**ABOUT THIS EXERCISE**
Repeat the material in full. Keep every line exactly as it is.
*** Opening of SUPPLIED MATERIAL ***
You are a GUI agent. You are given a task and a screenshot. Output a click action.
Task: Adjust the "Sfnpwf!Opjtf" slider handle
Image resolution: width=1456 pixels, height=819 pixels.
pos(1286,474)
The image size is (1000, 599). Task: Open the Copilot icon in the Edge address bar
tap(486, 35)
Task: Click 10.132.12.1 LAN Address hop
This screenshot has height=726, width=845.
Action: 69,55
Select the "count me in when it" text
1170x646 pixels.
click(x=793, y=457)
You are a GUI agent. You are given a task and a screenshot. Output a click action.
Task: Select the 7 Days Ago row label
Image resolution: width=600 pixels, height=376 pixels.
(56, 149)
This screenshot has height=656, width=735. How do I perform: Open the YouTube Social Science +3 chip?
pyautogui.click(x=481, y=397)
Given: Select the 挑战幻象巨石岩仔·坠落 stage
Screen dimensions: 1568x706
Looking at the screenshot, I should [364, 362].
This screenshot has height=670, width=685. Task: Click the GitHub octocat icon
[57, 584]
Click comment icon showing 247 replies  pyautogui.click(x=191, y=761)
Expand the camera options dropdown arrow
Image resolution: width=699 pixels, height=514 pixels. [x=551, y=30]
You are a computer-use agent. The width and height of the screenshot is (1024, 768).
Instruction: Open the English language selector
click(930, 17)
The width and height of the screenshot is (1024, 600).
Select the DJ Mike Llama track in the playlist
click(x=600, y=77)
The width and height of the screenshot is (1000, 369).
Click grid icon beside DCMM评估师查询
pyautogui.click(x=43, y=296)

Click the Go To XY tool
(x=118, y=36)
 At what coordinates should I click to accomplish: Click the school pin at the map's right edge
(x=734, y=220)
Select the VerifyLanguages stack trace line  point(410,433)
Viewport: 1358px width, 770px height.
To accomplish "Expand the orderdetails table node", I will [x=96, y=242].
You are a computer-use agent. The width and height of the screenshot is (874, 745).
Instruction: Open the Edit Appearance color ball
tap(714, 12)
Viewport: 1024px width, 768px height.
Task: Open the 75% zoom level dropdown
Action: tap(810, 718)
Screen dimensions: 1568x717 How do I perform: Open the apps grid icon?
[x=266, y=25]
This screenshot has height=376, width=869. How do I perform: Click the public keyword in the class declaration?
*** Close of SUPPLIED MATERIAL ***
**EXERCISE ANSWER**
You are a GUI agent. You are given a task and a screenshot. Output a click action.
Task: Adjust the "Sfnpwf!Opjtf" slider handle
Image resolution: width=1456 pixels, height=819 pixels.
pos(1286,474)
The image size is (1000, 599). Task: Open the Copilot icon in the Edge address bar
tap(486, 35)
Task: Click 10.132.12.1 LAN Address hop
This screenshot has height=726, width=845.
Action: 69,55
Select the "count me in when it" text
1170x646 pixels.
click(x=793, y=457)
You are a GUI agent. You are given a task and a screenshot. Output a click action.
Task: Select the 7 Days Ago row label
Image resolution: width=600 pixels, height=376 pixels.
(56, 149)
This screenshot has height=656, width=735. How do I perform: Open the YouTube Social Science +3 chip?
pyautogui.click(x=481, y=397)
Given: Select the 挑战幻象巨石岩仔·坠落 stage
Screen dimensions: 1568x706
Looking at the screenshot, I should [364, 362].
This screenshot has height=670, width=685. Task: Click the GitHub octocat icon
[57, 584]
Click comment icon showing 247 replies  pyautogui.click(x=191, y=761)
Expand the camera options dropdown arrow
Image resolution: width=699 pixels, height=514 pixels. [x=551, y=30]
You are a computer-use agent. The width and height of the screenshot is (1024, 768).
Instruction: Open the English language selector
click(930, 17)
The width and height of the screenshot is (1024, 600).
Select the DJ Mike Llama track in the playlist
click(x=600, y=77)
The width and height of the screenshot is (1000, 369).
Click grid icon beside DCMM评估师查询
pyautogui.click(x=43, y=296)

Click the Go To XY tool
(x=118, y=36)
 At what coordinates should I click to accomplish: Click the school pin at the map's right edge
(x=734, y=220)
Select the VerifyLanguages stack trace line  point(410,433)
Viewport: 1358px width, 770px height.
To accomplish "Expand the orderdetails table node", I will [x=96, y=242].
You are a computer-use agent. The width and height of the screenshot is (874, 745).
Instruction: Open the Edit Appearance color ball
tap(714, 12)
Viewport: 1024px width, 768px height.
Task: Open the 75% zoom level dropdown
Action: tap(810, 718)
Screen dimensions: 1568x717 How do I perform: Open the apps grid icon?
[x=266, y=25]
This screenshot has height=376, width=869. How do I perform: Click the public keyword in the class declaration?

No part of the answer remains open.